US University Says Zimbabwe's Mugabe 'Degenerated As A Leader"

Trustees of the University of Massachusetts on Thursday passed a resolution that rebuked Zimbabwean President Robert Mugabe for what the panel called his “brutal and bloody regime,” though the trustees did not revoke his honorary degree.

The state university, whose main campus is in Amherst, Massachusetts, bestowed an honorary degree on Mr. Mugabe in 1986, in recognition of his "humane revolutionary" actions which the commendation said led to Zimbabwe's 1980 independence.

This week the UMass trustees stopped short of stripping Mr. Mugabe of the degree only because there was no provision in the school's bylaws for such a move.

The academic rebuke came just a few weeks after the University of Edinburgh in Scotland stripped Mr. Mugabe of another honorary degree, citing mass killings that occurred in the Matebeleland region in the early 1980s under his government.

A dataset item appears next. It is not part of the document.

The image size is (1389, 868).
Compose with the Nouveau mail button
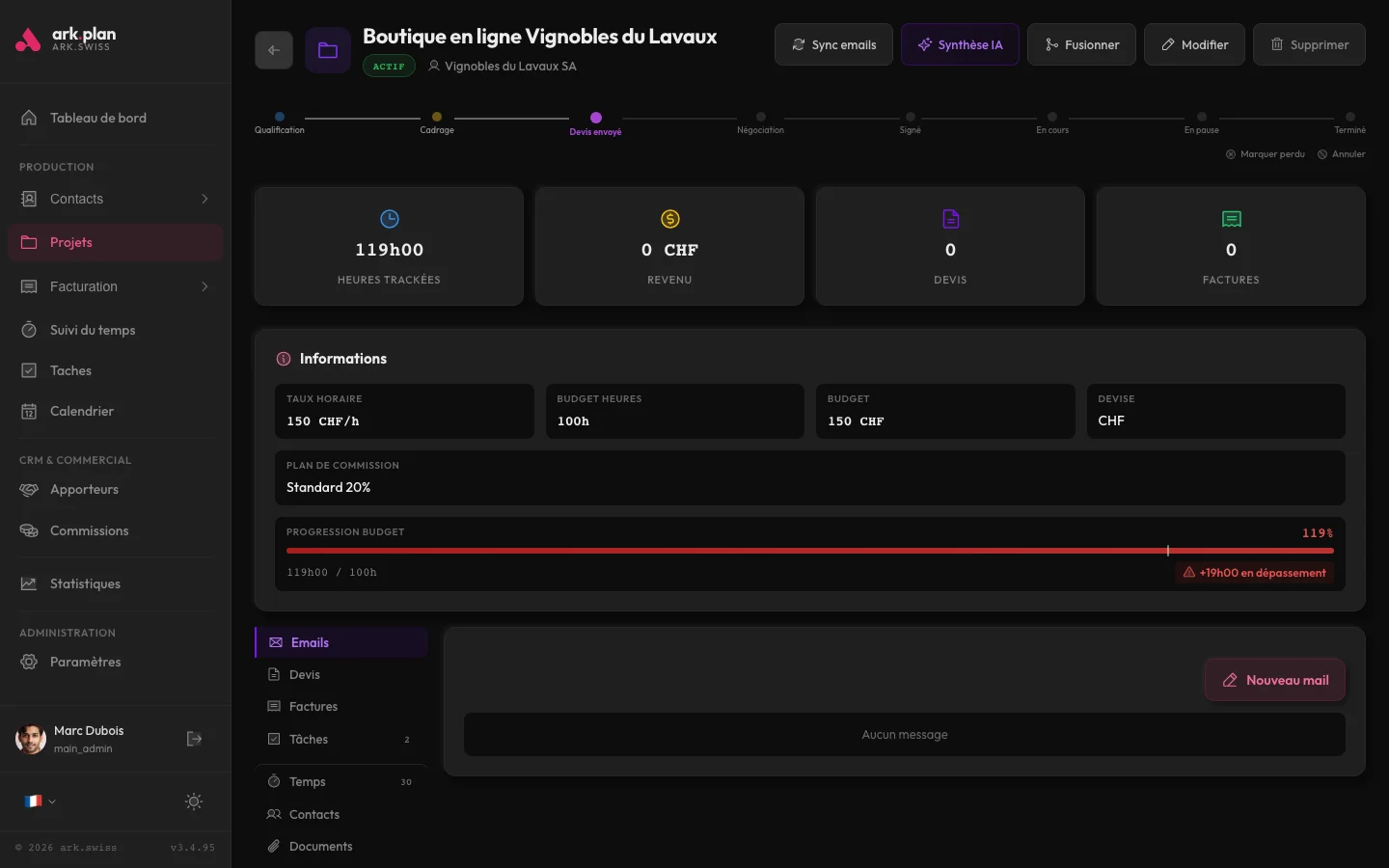tap(1274, 680)
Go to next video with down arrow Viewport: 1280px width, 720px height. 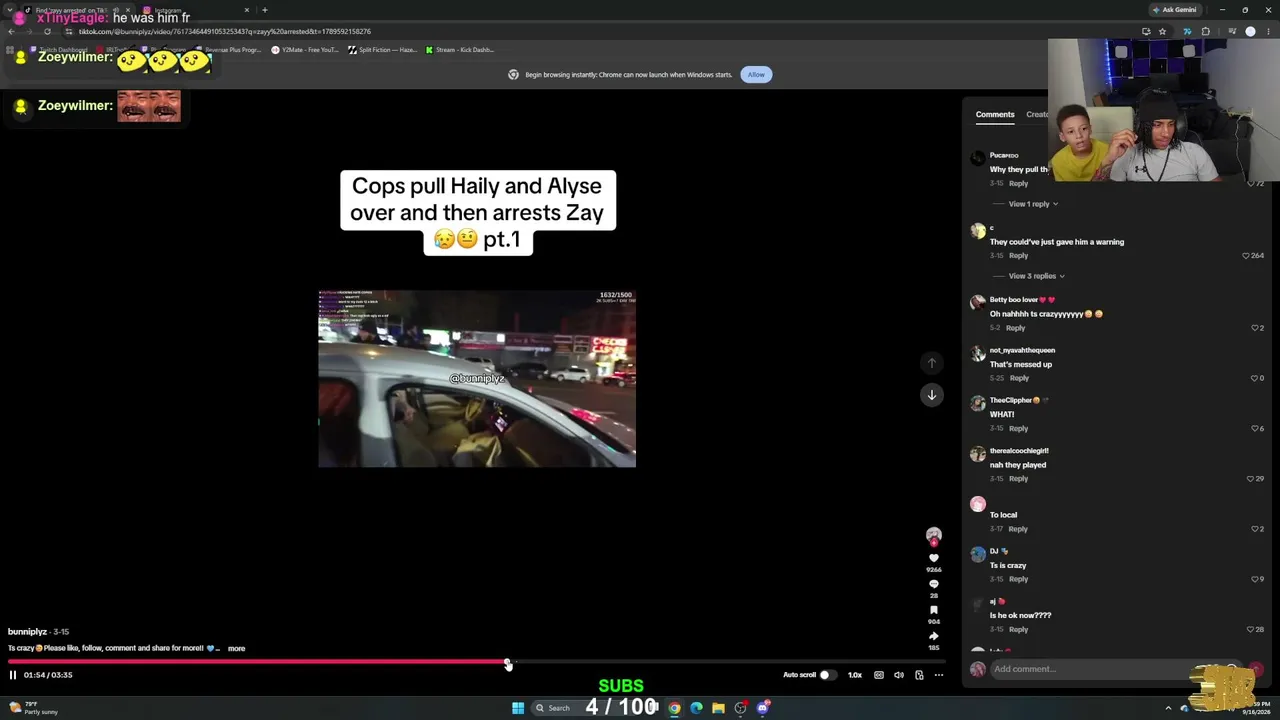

A statement issued by the University of Massachusetts trustees said Mr. Mugabe had "degenerated as a political leader and a human being” through actions leading to the “near disintegration of health, education, and other public services.”

Spokesman Bill Wright of the office of the university's president told reporter Ndimyake Mwakalyelye of VOA's Studio 7 for Zimbabwe that the intention of the trustees was to send a strong message to Mr. Mugabe.